As you said, the orbit of a line $E\subset S$ of the surface consists of three lines $E, \sigma(E), \sigma^2(E)$ with $E+\sigma(E)+\sigma^2(E)=\pi^{-1}(l)$ where $l$ is an inflexion line of $\mathbb{P}^2$. Note that $E+\sigma(E)+\sigma^2(E)$ is equal to the trace of an hyperplane of $\mathbb{P}^3$, in particular each intersects transversally the two others: $E\cdot \sigma(E)=E\cdot \sigma^2(E)=\sigma(E)\cdot \sigma^2(E)=1$.

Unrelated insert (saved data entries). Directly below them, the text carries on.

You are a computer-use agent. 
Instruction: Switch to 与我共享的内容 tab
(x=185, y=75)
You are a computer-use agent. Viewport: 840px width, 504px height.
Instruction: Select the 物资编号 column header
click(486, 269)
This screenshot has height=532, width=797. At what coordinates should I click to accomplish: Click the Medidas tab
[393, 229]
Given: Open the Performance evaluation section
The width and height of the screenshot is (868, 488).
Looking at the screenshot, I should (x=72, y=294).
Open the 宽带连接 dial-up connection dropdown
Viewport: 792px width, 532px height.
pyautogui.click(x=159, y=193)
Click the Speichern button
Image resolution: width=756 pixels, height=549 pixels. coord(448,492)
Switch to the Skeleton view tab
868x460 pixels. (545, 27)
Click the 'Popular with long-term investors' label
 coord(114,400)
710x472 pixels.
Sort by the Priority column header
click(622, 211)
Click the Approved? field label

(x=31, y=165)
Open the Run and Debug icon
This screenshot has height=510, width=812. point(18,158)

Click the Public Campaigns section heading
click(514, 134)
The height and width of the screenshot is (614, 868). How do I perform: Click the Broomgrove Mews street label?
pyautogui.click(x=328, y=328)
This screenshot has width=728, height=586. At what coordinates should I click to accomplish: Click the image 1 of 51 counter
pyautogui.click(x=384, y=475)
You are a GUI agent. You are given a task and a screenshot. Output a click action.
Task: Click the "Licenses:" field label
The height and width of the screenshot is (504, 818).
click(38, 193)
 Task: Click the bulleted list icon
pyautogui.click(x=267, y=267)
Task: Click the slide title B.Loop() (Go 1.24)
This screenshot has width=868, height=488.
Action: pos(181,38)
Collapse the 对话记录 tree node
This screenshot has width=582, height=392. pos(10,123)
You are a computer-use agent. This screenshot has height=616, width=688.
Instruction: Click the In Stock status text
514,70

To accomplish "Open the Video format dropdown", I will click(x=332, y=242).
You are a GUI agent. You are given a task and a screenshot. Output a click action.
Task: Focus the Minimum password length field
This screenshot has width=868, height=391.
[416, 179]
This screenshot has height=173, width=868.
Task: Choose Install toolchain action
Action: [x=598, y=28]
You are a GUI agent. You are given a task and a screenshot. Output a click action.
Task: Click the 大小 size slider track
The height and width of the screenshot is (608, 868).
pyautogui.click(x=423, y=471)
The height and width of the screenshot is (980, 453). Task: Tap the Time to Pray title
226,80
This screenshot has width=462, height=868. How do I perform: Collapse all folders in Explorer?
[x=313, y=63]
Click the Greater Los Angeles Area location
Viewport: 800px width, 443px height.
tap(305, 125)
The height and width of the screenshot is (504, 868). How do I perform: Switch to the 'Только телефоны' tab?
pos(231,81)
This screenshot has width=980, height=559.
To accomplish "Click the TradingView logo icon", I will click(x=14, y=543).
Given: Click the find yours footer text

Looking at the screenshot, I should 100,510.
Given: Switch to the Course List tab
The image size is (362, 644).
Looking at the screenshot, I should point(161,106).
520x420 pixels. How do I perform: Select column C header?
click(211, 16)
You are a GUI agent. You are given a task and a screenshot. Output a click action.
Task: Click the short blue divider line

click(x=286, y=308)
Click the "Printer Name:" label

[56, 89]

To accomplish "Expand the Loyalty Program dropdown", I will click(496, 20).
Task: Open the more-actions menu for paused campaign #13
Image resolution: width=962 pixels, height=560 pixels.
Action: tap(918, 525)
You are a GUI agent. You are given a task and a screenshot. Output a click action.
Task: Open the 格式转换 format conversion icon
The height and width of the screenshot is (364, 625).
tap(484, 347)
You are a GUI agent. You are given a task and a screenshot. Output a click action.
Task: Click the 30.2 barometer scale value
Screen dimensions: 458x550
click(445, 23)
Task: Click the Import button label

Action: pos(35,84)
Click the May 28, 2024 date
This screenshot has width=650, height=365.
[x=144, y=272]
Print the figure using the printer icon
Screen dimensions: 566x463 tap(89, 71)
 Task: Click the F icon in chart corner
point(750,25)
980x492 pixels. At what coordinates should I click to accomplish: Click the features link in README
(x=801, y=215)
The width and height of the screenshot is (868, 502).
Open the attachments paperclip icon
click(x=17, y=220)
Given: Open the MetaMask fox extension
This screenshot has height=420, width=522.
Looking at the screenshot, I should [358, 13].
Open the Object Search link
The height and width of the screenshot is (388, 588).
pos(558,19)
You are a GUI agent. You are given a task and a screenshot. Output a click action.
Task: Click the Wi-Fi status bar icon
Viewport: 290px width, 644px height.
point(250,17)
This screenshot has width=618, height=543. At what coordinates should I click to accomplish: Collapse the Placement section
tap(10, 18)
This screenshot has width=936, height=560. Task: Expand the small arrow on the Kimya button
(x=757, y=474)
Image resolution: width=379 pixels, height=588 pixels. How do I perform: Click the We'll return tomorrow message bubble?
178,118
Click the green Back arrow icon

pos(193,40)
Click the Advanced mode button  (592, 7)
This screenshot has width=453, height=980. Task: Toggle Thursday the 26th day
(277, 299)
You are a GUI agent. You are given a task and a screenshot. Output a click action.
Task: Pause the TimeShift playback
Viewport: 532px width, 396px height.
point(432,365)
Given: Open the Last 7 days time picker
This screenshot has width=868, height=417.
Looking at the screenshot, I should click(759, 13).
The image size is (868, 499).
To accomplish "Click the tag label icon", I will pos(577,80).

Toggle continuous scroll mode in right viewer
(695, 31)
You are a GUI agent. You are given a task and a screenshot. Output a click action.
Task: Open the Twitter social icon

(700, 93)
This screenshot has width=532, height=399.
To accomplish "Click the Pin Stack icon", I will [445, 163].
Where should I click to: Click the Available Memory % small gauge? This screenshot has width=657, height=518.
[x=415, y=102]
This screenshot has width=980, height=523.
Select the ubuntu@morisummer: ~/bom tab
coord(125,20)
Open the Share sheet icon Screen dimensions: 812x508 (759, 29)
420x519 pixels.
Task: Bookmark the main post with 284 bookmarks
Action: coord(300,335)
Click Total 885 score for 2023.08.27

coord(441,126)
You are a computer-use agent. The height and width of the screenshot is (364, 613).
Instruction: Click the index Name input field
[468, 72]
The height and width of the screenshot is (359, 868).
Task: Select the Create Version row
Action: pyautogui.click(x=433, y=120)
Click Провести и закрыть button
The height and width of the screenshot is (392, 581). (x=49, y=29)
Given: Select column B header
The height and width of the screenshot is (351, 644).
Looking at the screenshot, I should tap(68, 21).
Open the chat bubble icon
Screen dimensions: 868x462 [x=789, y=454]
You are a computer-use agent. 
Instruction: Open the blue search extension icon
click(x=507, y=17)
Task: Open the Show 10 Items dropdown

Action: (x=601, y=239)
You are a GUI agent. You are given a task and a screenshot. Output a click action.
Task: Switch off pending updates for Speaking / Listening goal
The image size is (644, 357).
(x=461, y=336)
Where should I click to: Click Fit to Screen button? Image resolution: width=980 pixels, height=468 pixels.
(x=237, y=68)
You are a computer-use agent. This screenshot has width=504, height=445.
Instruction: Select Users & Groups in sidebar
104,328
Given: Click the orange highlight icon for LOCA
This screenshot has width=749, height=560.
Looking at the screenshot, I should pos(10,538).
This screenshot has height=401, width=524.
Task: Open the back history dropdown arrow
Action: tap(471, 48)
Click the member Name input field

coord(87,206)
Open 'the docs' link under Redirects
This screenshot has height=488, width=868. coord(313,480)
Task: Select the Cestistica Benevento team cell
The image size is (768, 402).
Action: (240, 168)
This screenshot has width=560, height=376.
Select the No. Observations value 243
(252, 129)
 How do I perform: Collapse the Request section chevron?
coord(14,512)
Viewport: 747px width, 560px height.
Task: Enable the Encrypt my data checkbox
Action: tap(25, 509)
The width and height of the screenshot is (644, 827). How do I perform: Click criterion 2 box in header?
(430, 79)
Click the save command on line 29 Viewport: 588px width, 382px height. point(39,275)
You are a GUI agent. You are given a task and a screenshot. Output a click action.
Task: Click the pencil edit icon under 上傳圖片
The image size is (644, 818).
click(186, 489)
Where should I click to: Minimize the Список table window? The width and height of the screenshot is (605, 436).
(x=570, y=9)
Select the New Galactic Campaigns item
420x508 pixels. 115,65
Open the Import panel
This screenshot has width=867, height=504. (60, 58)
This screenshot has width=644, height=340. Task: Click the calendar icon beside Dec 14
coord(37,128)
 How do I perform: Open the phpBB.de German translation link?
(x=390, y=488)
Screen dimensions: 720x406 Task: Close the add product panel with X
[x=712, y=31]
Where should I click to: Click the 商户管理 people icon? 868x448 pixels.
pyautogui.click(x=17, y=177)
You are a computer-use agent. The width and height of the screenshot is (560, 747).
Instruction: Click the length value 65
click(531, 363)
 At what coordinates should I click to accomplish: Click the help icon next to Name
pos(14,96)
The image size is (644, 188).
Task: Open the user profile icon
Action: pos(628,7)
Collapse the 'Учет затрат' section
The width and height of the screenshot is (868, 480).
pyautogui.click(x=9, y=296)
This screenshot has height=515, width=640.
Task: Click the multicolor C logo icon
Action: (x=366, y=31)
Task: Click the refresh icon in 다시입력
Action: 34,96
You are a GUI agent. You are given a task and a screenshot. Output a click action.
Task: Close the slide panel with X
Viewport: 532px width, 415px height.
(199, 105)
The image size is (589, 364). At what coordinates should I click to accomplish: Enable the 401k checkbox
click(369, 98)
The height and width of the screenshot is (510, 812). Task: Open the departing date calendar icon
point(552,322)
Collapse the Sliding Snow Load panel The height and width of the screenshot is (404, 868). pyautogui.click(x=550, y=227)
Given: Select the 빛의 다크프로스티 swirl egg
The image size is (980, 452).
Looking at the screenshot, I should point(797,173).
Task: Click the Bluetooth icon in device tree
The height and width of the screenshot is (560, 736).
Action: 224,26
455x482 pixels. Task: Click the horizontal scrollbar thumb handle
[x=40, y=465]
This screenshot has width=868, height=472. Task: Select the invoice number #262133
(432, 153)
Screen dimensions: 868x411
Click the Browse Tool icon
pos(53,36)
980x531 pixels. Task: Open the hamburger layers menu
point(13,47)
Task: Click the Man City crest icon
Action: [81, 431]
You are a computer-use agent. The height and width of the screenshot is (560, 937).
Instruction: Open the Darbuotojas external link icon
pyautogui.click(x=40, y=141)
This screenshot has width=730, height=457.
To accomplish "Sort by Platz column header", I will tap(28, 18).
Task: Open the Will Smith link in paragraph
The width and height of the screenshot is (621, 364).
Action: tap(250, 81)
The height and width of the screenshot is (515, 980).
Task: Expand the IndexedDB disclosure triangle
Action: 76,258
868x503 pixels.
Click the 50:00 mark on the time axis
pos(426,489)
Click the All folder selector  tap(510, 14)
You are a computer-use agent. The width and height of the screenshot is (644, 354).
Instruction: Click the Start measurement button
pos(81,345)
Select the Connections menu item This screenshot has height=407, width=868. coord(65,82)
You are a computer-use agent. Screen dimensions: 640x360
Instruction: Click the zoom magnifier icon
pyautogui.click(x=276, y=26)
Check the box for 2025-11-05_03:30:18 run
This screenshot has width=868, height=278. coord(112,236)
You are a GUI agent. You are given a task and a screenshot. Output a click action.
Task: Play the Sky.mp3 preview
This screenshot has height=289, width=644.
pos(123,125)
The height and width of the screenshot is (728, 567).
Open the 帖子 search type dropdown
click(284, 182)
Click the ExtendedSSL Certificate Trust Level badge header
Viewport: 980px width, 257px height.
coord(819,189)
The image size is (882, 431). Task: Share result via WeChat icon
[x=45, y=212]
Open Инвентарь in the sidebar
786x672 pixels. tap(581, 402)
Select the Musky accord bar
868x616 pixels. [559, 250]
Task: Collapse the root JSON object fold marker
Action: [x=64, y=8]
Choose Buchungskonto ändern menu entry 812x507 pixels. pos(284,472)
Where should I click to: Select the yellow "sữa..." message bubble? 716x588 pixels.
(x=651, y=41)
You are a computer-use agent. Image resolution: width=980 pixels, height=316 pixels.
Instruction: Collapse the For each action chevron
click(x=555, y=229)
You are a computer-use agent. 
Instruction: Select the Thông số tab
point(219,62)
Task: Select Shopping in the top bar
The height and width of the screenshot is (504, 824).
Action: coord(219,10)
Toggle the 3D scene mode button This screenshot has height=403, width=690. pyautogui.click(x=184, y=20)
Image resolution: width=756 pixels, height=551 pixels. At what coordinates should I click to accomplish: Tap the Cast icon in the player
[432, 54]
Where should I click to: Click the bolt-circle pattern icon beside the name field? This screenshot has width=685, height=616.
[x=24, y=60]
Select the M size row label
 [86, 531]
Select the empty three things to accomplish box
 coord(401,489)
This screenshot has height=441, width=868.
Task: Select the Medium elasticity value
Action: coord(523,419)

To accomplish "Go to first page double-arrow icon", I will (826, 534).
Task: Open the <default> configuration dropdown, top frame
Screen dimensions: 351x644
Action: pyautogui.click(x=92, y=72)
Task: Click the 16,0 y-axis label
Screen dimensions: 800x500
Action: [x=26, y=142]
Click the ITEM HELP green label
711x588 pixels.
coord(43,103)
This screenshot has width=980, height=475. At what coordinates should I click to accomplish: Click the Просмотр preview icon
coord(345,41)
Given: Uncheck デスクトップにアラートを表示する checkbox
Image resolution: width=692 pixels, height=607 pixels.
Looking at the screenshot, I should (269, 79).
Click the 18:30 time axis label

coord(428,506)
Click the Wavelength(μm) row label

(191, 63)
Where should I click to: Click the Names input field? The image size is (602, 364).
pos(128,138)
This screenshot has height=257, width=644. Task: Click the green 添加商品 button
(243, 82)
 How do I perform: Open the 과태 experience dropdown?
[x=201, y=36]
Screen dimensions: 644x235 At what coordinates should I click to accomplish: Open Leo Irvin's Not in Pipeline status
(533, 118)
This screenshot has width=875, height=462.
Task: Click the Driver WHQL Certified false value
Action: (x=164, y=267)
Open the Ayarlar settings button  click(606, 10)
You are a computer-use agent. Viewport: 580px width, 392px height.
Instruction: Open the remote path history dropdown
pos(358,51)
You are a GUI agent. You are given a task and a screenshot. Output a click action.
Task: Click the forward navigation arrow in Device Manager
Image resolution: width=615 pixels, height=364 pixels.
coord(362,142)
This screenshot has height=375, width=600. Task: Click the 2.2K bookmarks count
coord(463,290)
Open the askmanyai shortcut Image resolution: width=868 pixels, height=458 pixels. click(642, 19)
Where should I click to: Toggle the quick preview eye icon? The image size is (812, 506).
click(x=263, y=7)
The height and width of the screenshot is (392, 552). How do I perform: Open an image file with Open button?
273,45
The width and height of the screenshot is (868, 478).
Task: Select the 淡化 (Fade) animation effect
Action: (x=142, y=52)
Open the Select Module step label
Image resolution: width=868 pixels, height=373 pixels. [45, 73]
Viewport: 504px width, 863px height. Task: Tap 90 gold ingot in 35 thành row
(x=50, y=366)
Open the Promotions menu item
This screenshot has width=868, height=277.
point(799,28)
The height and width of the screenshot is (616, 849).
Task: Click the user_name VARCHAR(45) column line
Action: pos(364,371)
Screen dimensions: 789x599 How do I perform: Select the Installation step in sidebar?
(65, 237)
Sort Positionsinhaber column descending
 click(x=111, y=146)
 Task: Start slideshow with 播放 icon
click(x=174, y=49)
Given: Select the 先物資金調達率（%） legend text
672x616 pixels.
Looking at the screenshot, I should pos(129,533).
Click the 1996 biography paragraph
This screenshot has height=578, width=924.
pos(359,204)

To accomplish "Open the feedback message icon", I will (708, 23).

I will use the same notation as you and write $\phi\colon S\to \mathbb{P}^2$ a birational morphism which is the blow-up of $6$ points. I denote by $E_1,\dots,E_6$ the six curves contracted and by $L\in \mathrm{Pic}(S)$ the pull-back of a general line of $\mathbb{P}^2$. Then $\mathrm{Pic}(S)$ is isomorphic to $\mathbb{Z}^7$ with basis $L,E_1,\dots,E_6$. The $27$ lines correspond to: $E_i$, $i=1,...,6$, $F_{ij}=L-E_i-E_j$ (line through two points) for $i\not=j$ and $G_j=2L-\sum_{i\not= j} E_i$ (conics through $5$ points).

Because $\sigma(E_1)\cdot E_1=\sigma^2(E_1)\cdot E_1=1$, $\sigma(E_1),\sigma^2(E_1)$ are equal to $F_{1i}$ or $G_j$ for $i,j\not=1$. Because $\sigma^2(E_1)\cdot \sigma(E_1)=1$, we have moreover $i=j$. The orbit of $E_1$ is thus $(E_1,F_{1i},G_i)$ for some $i\not=1$.

Doing the same for $E_2,...,E_6$ we find a permutation $\tau$ of $(1,...,6)$ without fix points such that the orbit of $E_i$ is {$E_i, F_{i,\tau(i)},G_{\tau(i)}$} for $i=1,...,6$.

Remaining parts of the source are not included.